Marocco, condannata la giornalista che ha abortito

di Enrico Casale
Hajar Raissouni

La giornalista marocchina Hajar Raissouni, 28 anni, è stata condannata a un anno di prigione senza condizionale con l’accusa di «aborto clandestino» e «atti contro la morale pubblica». Lo scrivono i media internazionali.

L’art. 490 del codice penale marocchino punisce «i rapporti fuori dal matrimonio». Dal 31 agosto la giornalista Hajar Raissouni è in carcere, insieme al compagno, al ginecologo e all’infermiere che l’hanno assistita.

La relazione con Refaat Alamin, 40 anni, professore universitario originario del Sudan, non è mai stata una relazione nascosta.

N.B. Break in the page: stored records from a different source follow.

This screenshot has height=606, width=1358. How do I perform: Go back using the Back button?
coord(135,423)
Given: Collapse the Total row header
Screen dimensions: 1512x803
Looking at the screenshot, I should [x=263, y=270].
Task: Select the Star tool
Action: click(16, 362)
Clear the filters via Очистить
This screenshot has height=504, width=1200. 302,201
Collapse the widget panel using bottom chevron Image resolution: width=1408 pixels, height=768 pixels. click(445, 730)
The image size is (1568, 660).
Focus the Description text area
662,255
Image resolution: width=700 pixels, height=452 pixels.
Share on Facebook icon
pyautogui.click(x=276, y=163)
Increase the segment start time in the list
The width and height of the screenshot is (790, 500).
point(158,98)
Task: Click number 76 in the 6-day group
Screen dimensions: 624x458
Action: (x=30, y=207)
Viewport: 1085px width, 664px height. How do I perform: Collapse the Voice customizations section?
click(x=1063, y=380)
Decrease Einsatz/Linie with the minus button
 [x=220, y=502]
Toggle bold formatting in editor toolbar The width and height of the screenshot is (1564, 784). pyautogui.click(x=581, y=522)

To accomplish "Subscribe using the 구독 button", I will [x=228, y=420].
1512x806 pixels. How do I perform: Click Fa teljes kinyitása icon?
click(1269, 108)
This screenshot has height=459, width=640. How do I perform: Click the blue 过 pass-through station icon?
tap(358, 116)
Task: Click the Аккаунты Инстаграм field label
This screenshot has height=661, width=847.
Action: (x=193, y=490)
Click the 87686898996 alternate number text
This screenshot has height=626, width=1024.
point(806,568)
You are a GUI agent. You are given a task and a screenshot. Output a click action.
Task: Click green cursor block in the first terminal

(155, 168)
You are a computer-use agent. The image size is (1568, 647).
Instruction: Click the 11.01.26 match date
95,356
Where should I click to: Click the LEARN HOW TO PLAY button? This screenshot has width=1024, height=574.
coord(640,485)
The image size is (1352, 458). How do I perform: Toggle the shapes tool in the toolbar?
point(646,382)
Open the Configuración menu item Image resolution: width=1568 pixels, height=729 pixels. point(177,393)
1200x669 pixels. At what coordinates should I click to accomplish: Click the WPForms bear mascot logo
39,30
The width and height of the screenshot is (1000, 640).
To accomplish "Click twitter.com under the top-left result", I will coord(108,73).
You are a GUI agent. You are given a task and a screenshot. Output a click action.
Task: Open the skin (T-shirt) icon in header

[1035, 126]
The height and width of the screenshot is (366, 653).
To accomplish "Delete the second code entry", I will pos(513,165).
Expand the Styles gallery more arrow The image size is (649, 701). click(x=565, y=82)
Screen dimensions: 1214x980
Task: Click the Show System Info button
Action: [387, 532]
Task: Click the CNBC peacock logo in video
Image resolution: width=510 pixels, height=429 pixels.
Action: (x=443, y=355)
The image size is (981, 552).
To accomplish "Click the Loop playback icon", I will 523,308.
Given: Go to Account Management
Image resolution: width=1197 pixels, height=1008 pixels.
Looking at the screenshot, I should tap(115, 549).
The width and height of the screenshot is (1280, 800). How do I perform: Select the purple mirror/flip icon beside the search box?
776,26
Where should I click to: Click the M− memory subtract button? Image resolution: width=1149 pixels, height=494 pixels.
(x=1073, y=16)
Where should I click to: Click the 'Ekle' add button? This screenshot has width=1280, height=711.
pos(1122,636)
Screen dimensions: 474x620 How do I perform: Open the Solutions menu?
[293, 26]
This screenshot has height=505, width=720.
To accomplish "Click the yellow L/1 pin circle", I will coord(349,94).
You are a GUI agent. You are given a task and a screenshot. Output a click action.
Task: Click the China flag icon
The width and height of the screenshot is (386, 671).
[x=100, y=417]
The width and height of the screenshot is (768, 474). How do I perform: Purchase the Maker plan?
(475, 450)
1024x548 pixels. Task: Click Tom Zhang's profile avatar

Ai giudici, nel corso delle prime udienze, la donna ha detto di averlo sposato. I documenti del matrimonio non sarebbero ancora registrati in Marocco, solo perché l’ambasciata sudanese non avrebbe ancora formalizzato l’atto.

Nelle scorse settimane, il caso della giornalista Hajar Raissouni aveva suscitato sdegno nel Paese. Intellettuali e gente comune si sono uniti nel protestare contro una legislazione anacronistica che punisce duramente gli «atti contro la morale pubblica». Un manifesto di solidarietà alla giornalista e a supporto dei diritti di tutte le donne marocchine è stato proposto dalla scrittrice Leila Slimani e dall’attivista Sonia Terrab e firmato in prima battuta da 470 donne. Un atto di autoaccusa per aprire ancora una volta il dibattito sulla discriminazione e sui diritti negati.